Au cours des années 1990, il a été professeur de sciences religieuses, chancelier suppléant de l'Université Seton Hall et recteur du séminaire et de l'école
de théologie de l'Immaculée Conception, à Seton Hall. De 1980 à 1984, il a été le directeur spirituel du Collège nord-américain à
Rome.
C'est à Rome, à la Grégorienne, qu'il avait fait ses études de théologie (1960-1964), à l'époque où y enseignait Bernard Lonergan, puis un doctorat en philosophie.
Après avoir consacré sa thèse de doctorat à l'oeuvre de Susanne K. Langer,
il a publié un ouvrage sur l'évolution intellectuelle de Bernard Lonergan avant la rédaction d'Insight,
ouvrage intitulé : Transforming Light:Intellectual Conversion in the Early Lonergan.
Il rédige actuellement un livre sur son appropriation personnelle d'Insight.
Il a également écrit un ouvrage sur la pensée de John Henry Newman.
Pouvez-vous
nous parler un peu de vous et de votre carrière ?
Je suis
né à West Orange, NJ, de parents d’origine irlandaise, le 12 mars 1938. Dès mon
enfance, je voulais devenir prêtre. J’ai fait des études dans des écoles
catholiques, et j’ai obtenu un diplôme en études classiques de Seton Hall
University. Devant la perspective de
mon entrée au séminaire, j’ai entrepris certaines lectures philosophiques
concernant les questions qui occupaient mon esprit à l’époque :
Comment prouver l’existence de Dieu ? Que dit la science à ce sujet ?
Je me demandais comment une personne pouvait décider de devenir catholique et
j’ai lu un certain nombre de récits de conversion et des autobiographies
religieuses.
Je suis
arrivé au séminaire de l’Immaculée-Conception de Darlington (Mahwah), au New
Jersey, en 1958, et j’y ai fait deux années d’études de la philosophie
scolastique. En 1960, mon archevêque m’a envoyé à Rome, au Collège
nord-américain, pour poursuivre mes études à l’Université Grégorienne. Quelle
époque merveilleuse! Le Concile Vatican II témoignait de la fermentation des idées,
dans l’Église et dans le monde. J’ai étudié à la Grégorienne de 1960 à
1967.
Vous avez fait la connaissance de Bernard Lonergan à Rome ...

========================================================================

» **ACTIONS DEMANDÉES**:
1. D'après le document source, en quelle année la personne interrogée est-elle arrivée au séminaire de l'Immaculée-Conception de Darlington ?
2. Reproduisez fidèlement le passage du document source qui commence par « Pouvez-vous » et se poursuit jusqu'à « religieuses. ».
3. Poursuivez le document source, l'entretien sur ce parcours de prêtre et de professeur, à partir de sa dernière phrase.
Les enregistrements forment un matériau indépendant du document source.

» **DONNÉES FOURNIES**:
========================================================================

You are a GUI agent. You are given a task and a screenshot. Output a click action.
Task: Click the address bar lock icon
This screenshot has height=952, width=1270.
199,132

========================================================================

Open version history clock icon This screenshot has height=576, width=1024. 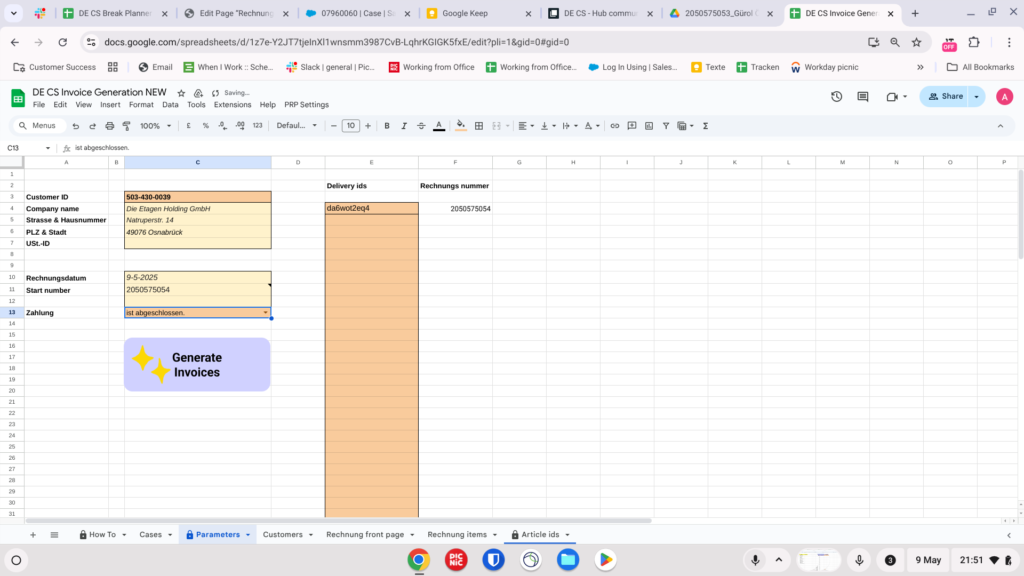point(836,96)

========================================================================

» **RÉSULTATS PAR TÂCHE**:
1. En 1958.

2.
Pouvez-vous
nous parler un peu de vous et de votre carrière ?
Je suis
né à West Orange, NJ, de parents d’origine irlandaise, le 12 mars 1938. Dès mon
enfance, je voulais devenir prêtre. J’ai fait des études dans des écoles
catholiques, et j’ai obtenu un diplôme en études classiques de Seton Hall
University. Devant la perspective de
mon entrée au séminaire, j’ai entrepris certaines lectures philosophiques
concernant les questions qui occupaient mon esprit à l’époque :
Comment prouver l’existence de Dieu ? Que dit la science à ce sujet ?
Je me demandais comment une personne pouvait décider de devenir catholique et
j’ai lu un certain nombre de récits de conversion et des autobiographies
religieuses.

3.
Je l’ai
rencontré à la Grégorienne. J’ai suivi
ses cours pendant deux semestres, en 1962-63: d’abord le cours sur le Christ, De Verbo Incarnato, puis celui sur la
Trinité, De Deo Trino. J’avais du mal à comprendre, mais je sentais
qu’il y avait là quelque chose d’important. C’était un professeur que
j’estimais, que je révérais. Il m’intimidait. Or voilà que c’est avec lui que je
dois passer mon dernier examen oral, après quatre années de théologie, en
1964. Ses questions étaient nettes et
précises. Je ne pouvais en dire autant de mes réponses!
Lorsque
je suis retourné au New Jersey, au cours de l’été 1964, après mon ordination à
Rome, mon archevêque m’a demandé d’y retourner immédiatement pour y décrocher
un doctorat en philosophie. Cela ne
m’enthousiasmait pas du tout, car je n’étais pas du tout sûr de croire en la
philosophie. À cette époque, même les pères du Concile ne s’intéressaient guère
à la philosophie scolastique. J’ai
tout de même acquiescé et je suis reparti à Rome pour y étudier la philosophie.
Je me réjouis aujourd’hui de cette décision. Car pendant ce nouveau cycle
d’études, un de mes collègues, Dave Tracy, m’a encouragé à m’attaquer à la
lecture d’Insight. J’ai pu
faire l’expérience des ouvertures de perspectives étonnantes que Lonergan
promet dans son introduction. Ces ouvertures de perspectives m’ont marqué à
jamais. Je suis en train d’écrire un livre sur ma rencontre avec Lonergan et
avec son livre Insight.
Ma thèse
portait sur l’art et le sentiment, dans la philosophie de l’art de Susanne K.
Langer (Art and Feeling: the Philosophy
of Art of Susanne K. Langer). Langer est une philosophe américaine à qui Lonergan a référé à un
certain nombre d’occasions. Par
ailleurs, l’étude de son œuvre a intensifié la « dialectique » qui
opposait dans mon esprit la tradition empiriste et les positions de base de
Lonergan. Elle a contribué grandement à dessiner les contours précis de ces
deux traditions opposes et à me forcer à prendre position moi-même.
Par
la suite, après mon retour chez moi, j’ai invité Lonergan, qui était retourné
au Canada, à donner une conférence sur la foi et les croyances au séminaire où
j’enseignais la philosophie. Il est venu et est resté à notre séminaire pendant
quelques jours. À partir de ce moment-là s’est nouée une amitié entre lui et
moi. J’ai écrit une recension de Method in Theology dans la revue
America en 1972, et l’année suivante devant une assemblée de la CTSA j’ai prononcé une allocution à propos
de cet ouvrage. Bernard Lonergan m’a envoyé une petite lettre.
Un
grand merci pour ta note du 1er juillet.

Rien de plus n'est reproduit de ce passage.